ASSIGNED TASK:
Beneath this instruction is a listing. Transcribe from it only the stretch from the line with "You are a computer-use agent." through the line with "Instruction: Select the", both end lines included, exactly as written.

EXERCISE INPUT:
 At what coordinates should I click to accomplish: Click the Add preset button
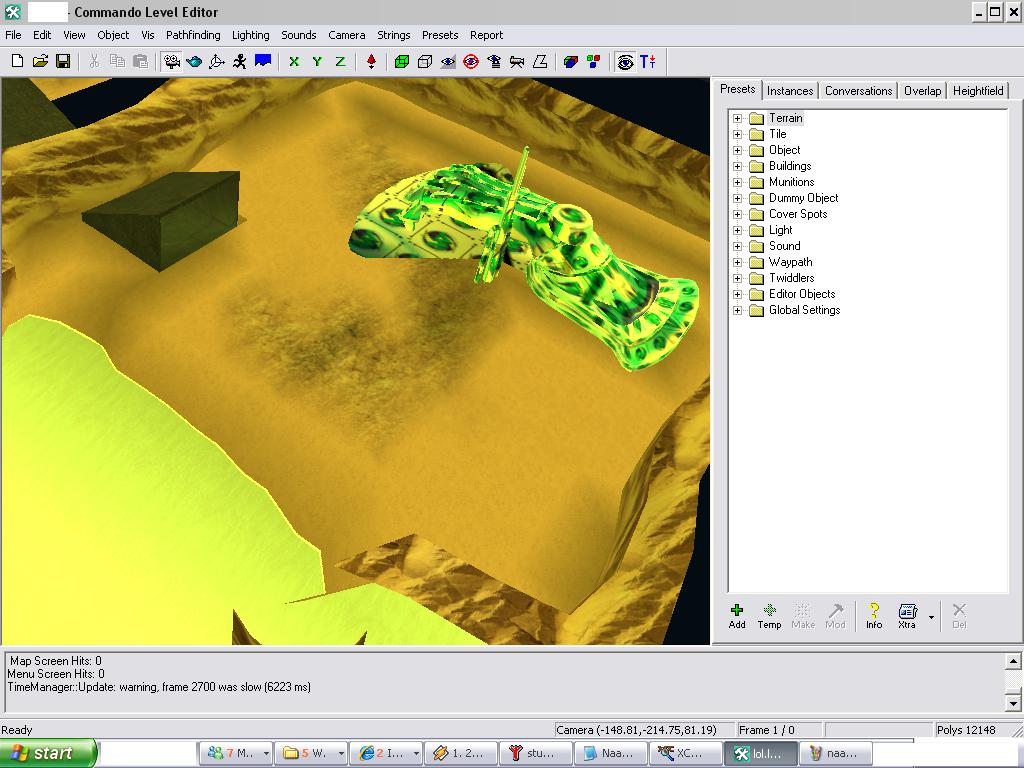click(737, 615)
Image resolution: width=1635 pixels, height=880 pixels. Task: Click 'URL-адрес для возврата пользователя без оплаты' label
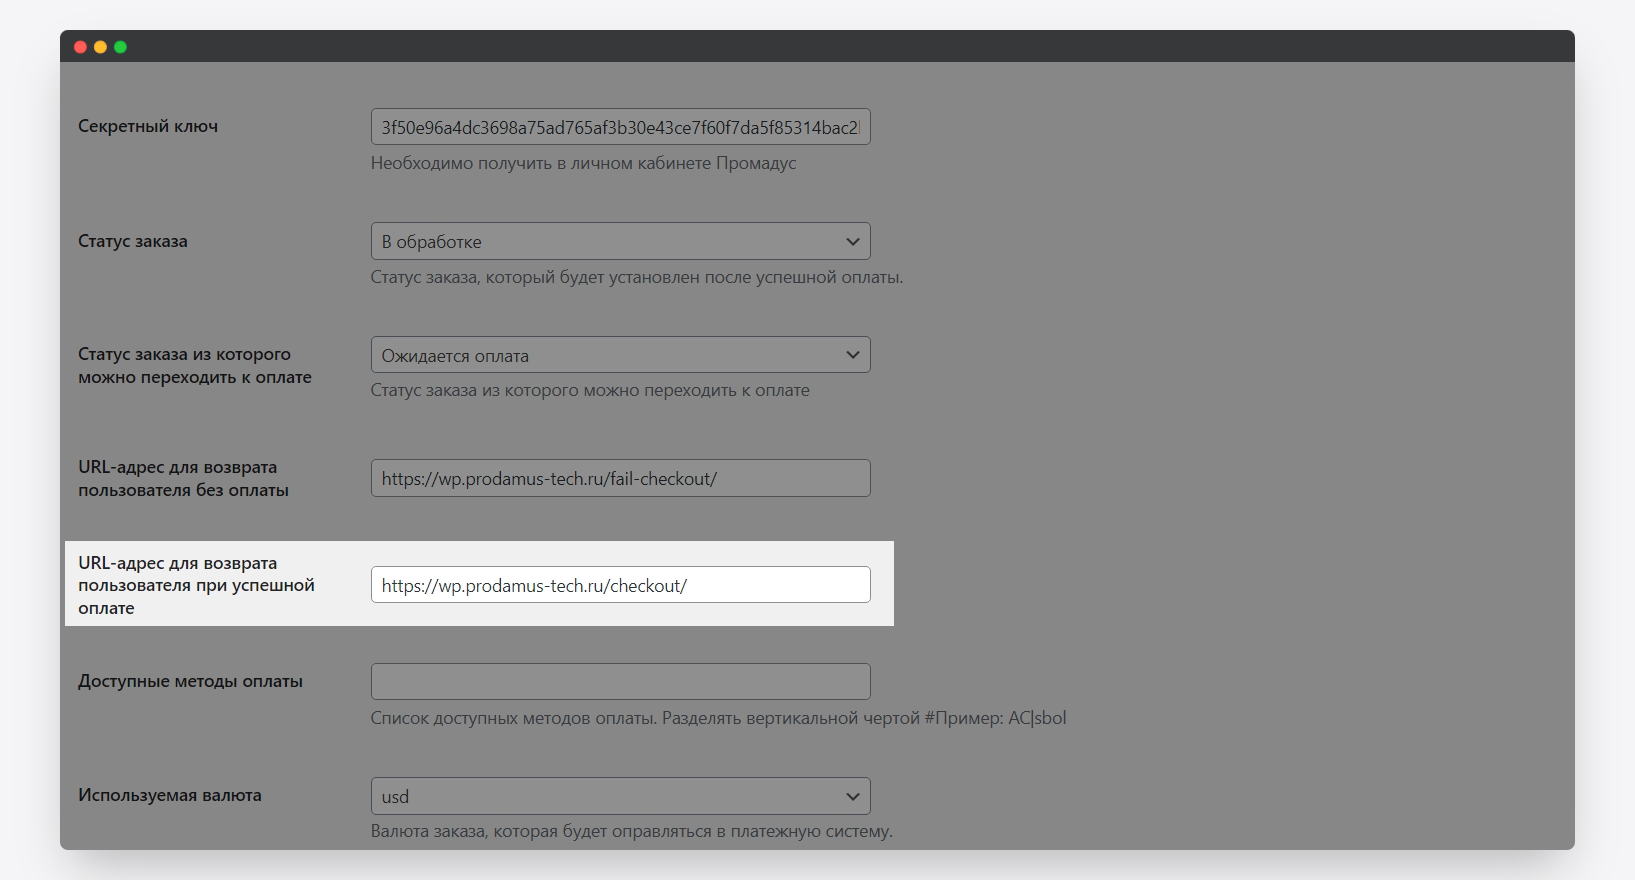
* * *
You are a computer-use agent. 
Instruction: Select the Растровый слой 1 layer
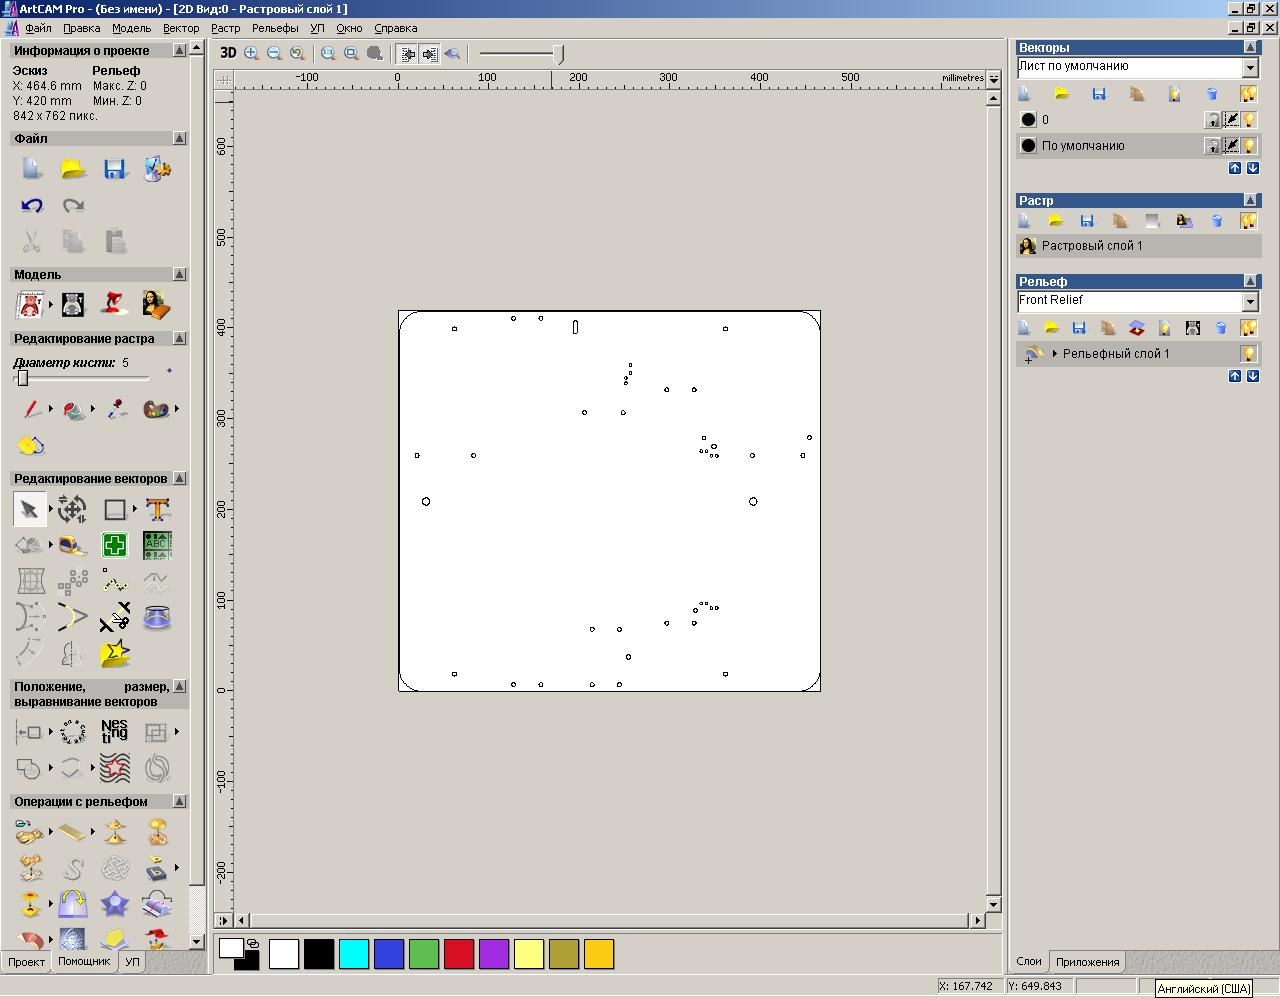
---
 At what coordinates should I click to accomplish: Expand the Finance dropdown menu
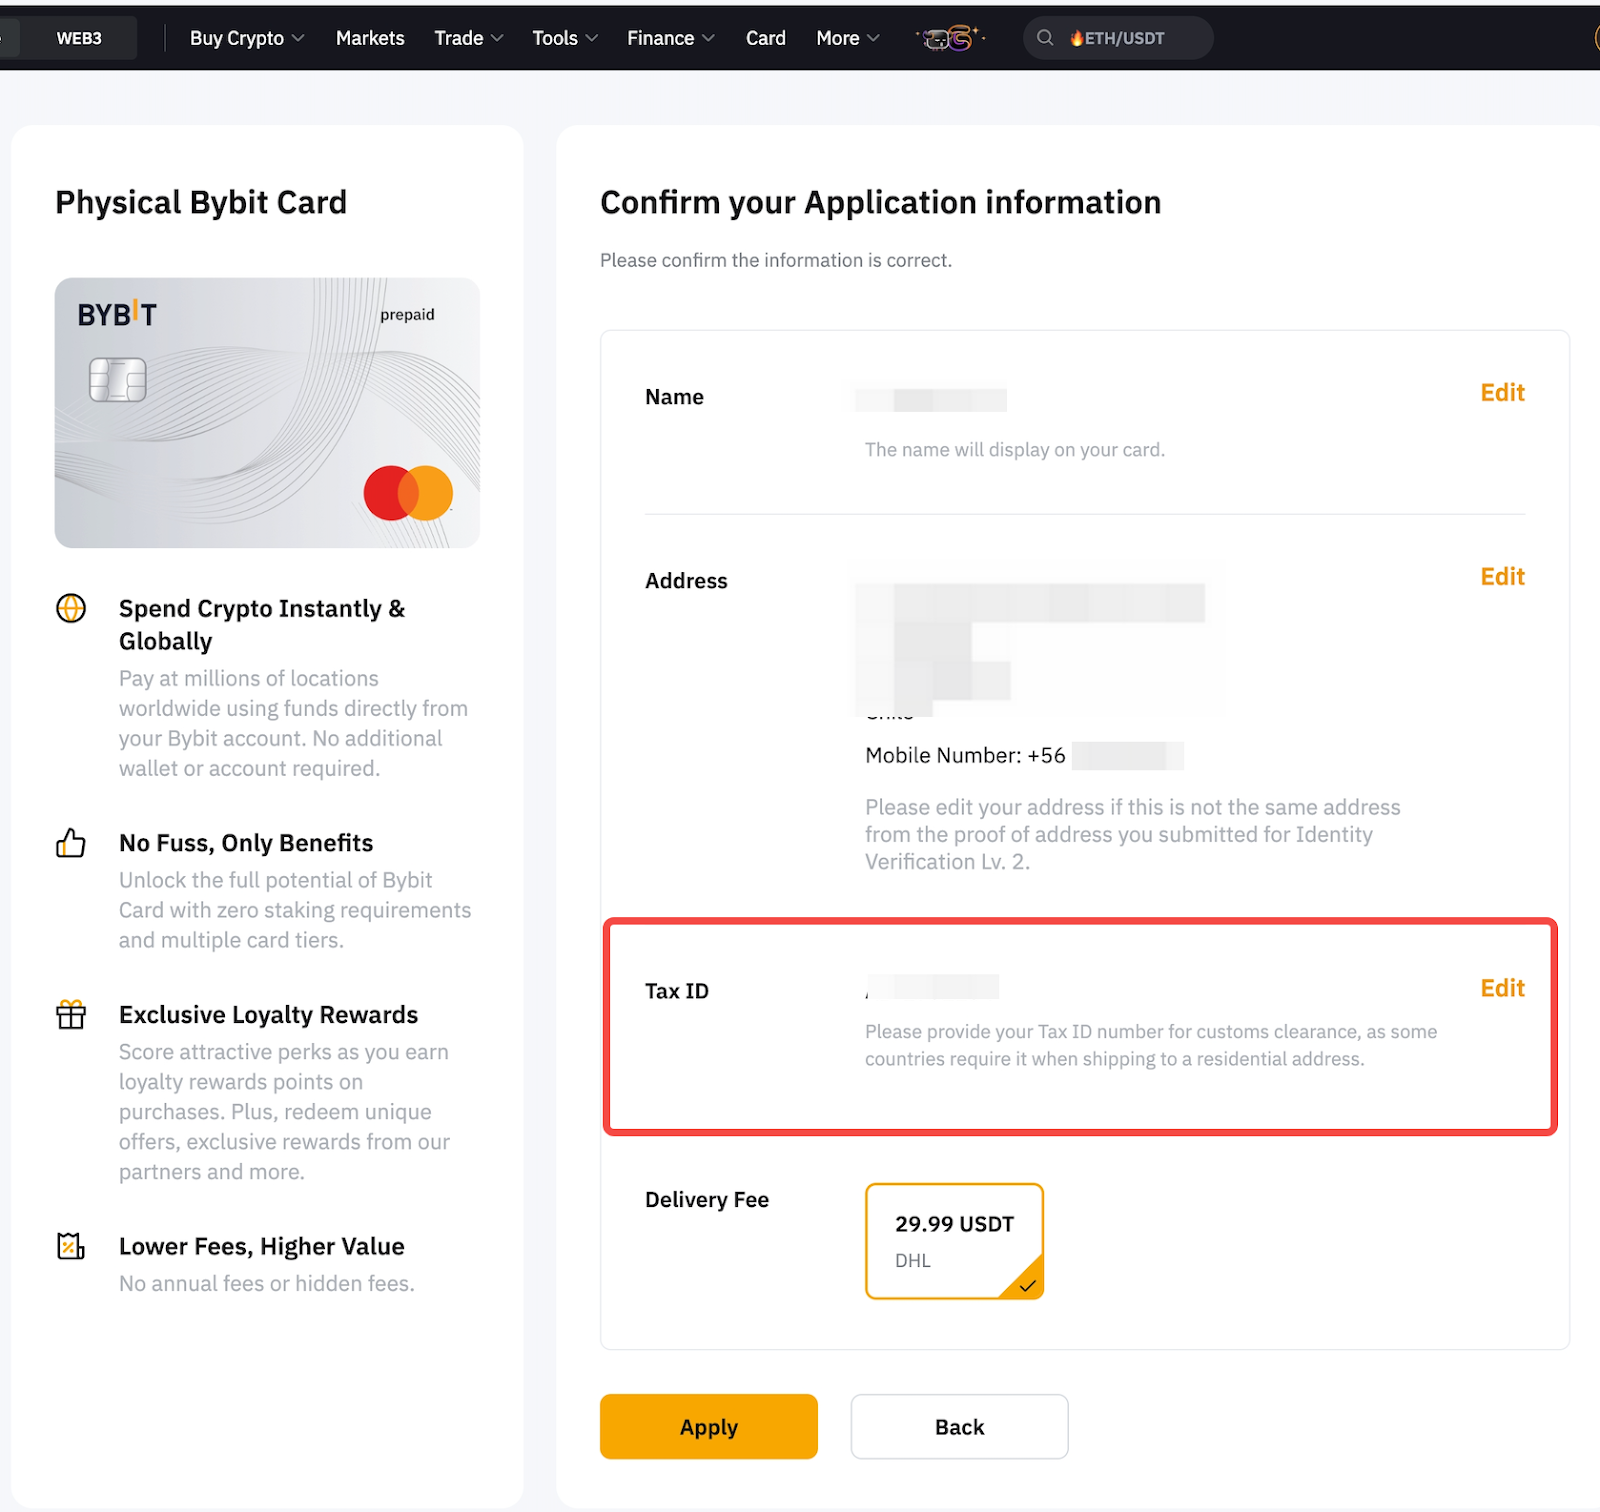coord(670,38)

REPLY TO THE EXERCISE:
You are a computer-use agent. 
Instruction: Select the Растровый слой 1 layer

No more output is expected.